Two police officers suspended on full pay for seven years have been told to resign after an internal inquiry.
The Met says the case is its longest-running misconduct inquiry
John Redgrave and Michael Charman were at the centre of what police believe is the longest-running police misconduct case in "modern history".
Charges under the Official Secrets Act and of perverting the course of justice were thrown out by the courts in 1999.
But a delayed internal inquiry found them guilty of "discreditable conduct" on Thursday.
The Metropolitan Police Federation, which represented the officers, estimates the case has cost hundreds of thousands of pounds.
Det Insp Redgrave and Det Con Charman were alleged to have tried to destroy documents in July 1998.
The documents related to a case in which they were being investigated.
Both were suspended in February 1997, then arrested and charged in 1998.
A year later they were cleared of criminal offences by the courts and an internal disciplinary process began.
But police say it was repeatedly delayed by legal arguments, the absence of one of the discipline panel and applications both for a judicial review and to the Court of Appeal.
On Thursday Metropolitan Police Federation chairman Glen Smyth said: "This has been nothing short of a personal disaster for the officers and a financial disaster for the taxpayer."
He added: "They have simply achieved what the officers offered them at least two years ago, which was to resign."

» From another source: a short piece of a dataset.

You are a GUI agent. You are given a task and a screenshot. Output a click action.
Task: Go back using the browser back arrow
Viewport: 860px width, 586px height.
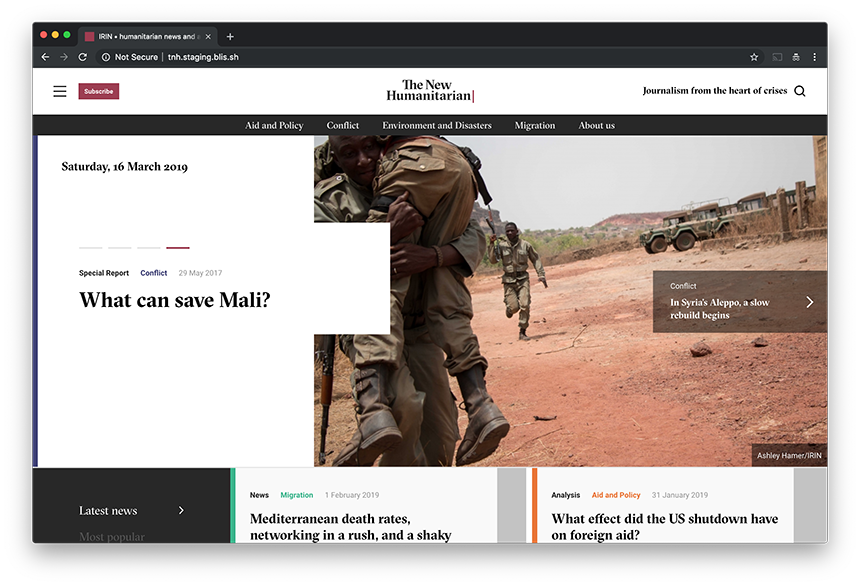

Commander Phillip Hagon, of the Metropolitan Police's directorate of professional standards, said the case did not reflect the usual length of misconduct cases.
But he said the length of some internal discipline cases remained "a matter of concern".
"It is extremely frustrating for all concerned that this matter has taken so long to reach a final resolution."
He added: "It is right that in those cases alleging serious dishonesty that officers are prevented from slipping into retirement without any hearing to determine their guilt or innocence."